# Directive
Extract every line of the material below that contains the string "申請受付".

# Dataset content

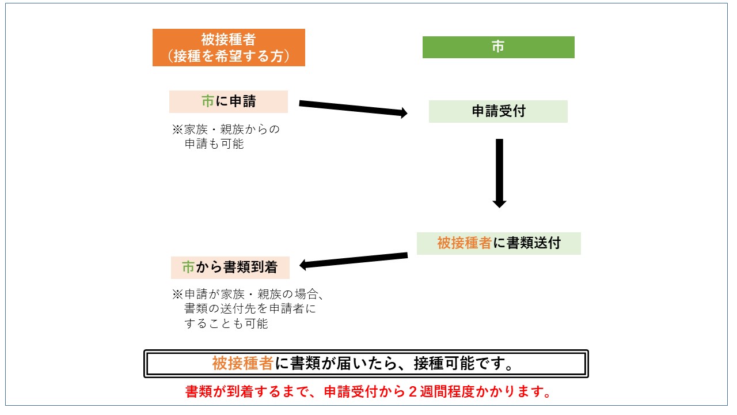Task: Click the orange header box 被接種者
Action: coord(229,47)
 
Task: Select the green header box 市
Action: coord(498,47)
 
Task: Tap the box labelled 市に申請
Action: coord(229,101)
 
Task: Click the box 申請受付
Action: coord(498,111)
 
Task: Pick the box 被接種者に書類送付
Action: coord(499,243)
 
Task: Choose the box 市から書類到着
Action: coord(230,267)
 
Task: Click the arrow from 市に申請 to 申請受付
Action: coord(353,108)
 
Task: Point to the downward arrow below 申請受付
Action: coord(499,173)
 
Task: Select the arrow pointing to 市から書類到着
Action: coord(353,261)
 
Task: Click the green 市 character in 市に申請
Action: coord(208,101)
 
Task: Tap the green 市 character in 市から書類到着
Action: coord(188,267)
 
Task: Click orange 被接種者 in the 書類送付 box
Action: coord(464,243)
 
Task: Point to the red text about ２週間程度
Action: coord(368,393)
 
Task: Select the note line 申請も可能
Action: coord(214,144)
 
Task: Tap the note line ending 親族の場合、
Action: coord(249,294)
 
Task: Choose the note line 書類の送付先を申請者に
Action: coord(250,309)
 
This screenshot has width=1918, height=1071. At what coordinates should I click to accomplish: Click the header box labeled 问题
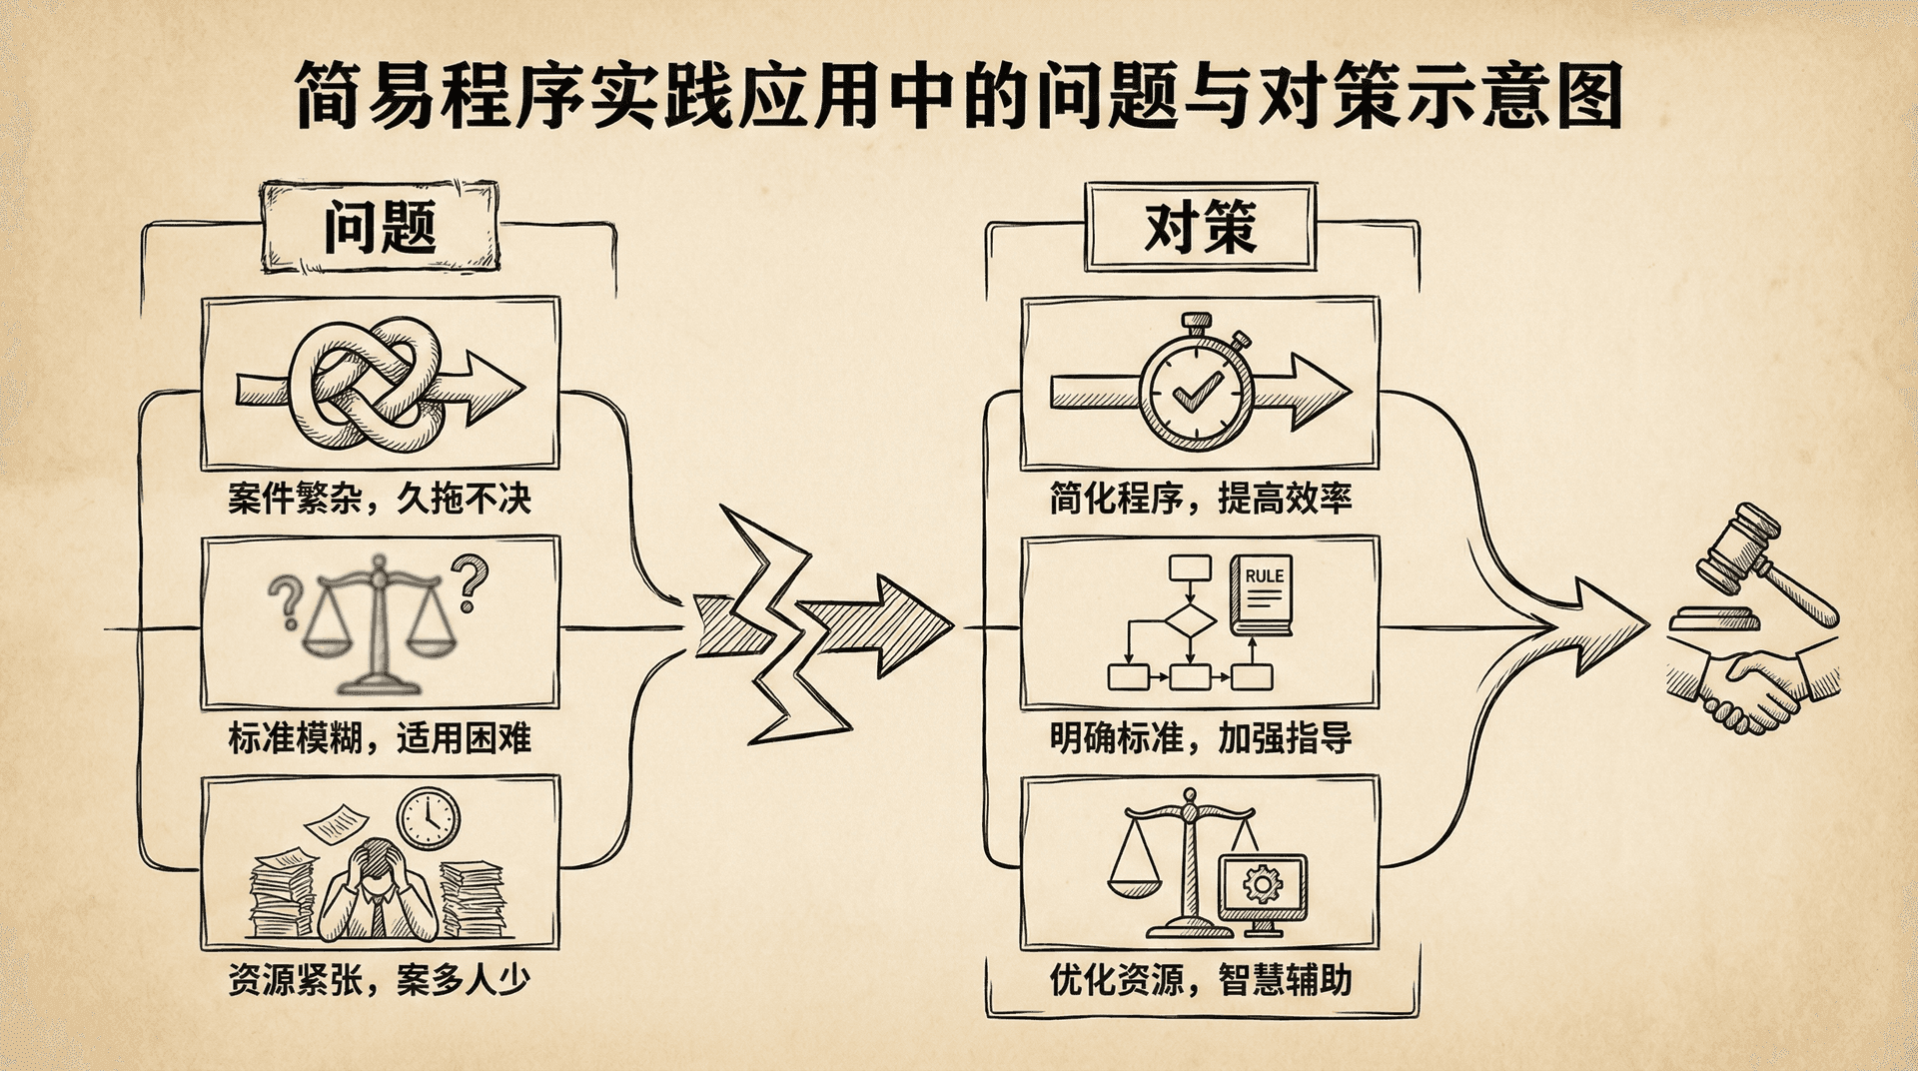click(380, 227)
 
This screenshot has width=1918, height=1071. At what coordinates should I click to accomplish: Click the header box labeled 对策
click(1200, 227)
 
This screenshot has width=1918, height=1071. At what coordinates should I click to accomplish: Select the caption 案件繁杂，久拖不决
click(379, 498)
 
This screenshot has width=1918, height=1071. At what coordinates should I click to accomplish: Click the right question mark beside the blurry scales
click(470, 582)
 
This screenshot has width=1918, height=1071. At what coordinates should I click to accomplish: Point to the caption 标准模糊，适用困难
click(379, 738)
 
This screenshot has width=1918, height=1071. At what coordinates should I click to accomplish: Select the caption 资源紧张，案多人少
click(379, 979)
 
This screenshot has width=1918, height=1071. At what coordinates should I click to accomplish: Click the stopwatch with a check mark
click(1196, 390)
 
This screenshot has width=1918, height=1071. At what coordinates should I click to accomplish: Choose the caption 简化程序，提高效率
click(1200, 498)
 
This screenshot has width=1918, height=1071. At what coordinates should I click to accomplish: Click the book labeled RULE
click(1262, 595)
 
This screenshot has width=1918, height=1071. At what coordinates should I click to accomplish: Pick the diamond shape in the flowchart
click(1190, 620)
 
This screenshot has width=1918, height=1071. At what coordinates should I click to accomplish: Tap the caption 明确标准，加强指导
click(1200, 738)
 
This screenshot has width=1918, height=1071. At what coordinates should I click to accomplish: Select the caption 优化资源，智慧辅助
click(1200, 979)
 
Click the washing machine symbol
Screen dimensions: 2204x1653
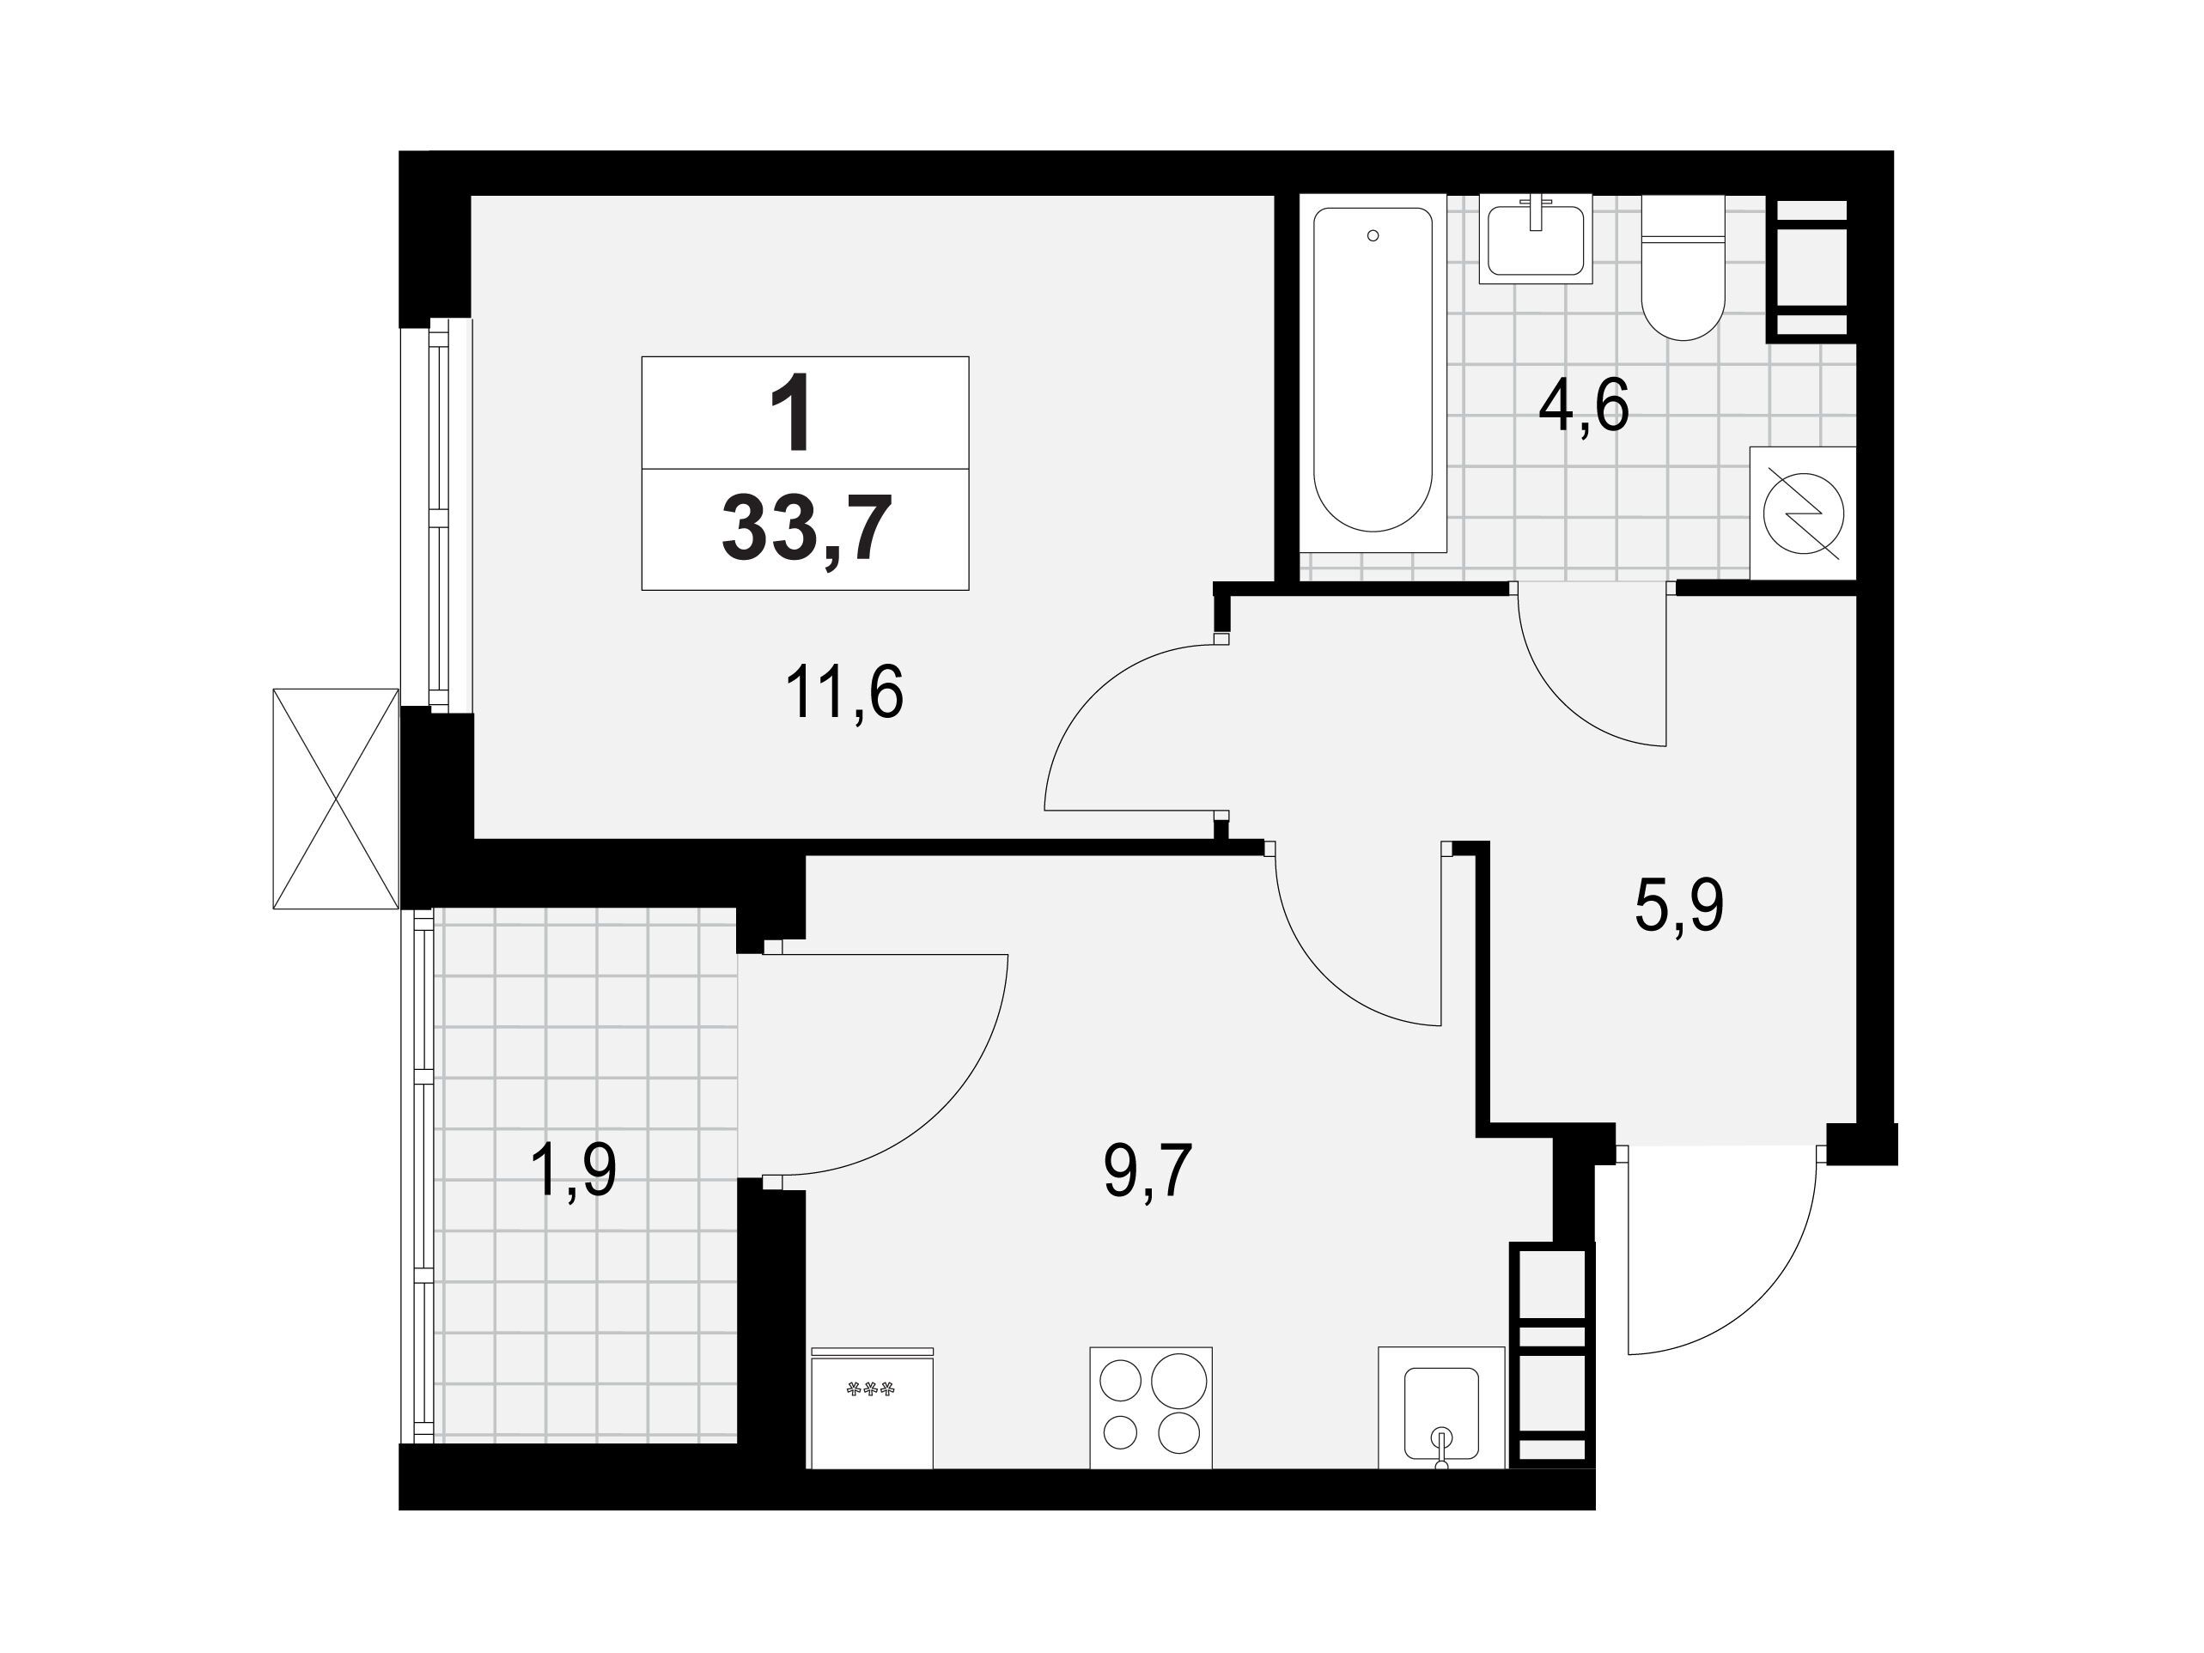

# Exercise output
Task: Click the box 申請受付
Task: Click the arrow from 市に申請 to 申請受付
Task: Point to the downward arrow below 申請受付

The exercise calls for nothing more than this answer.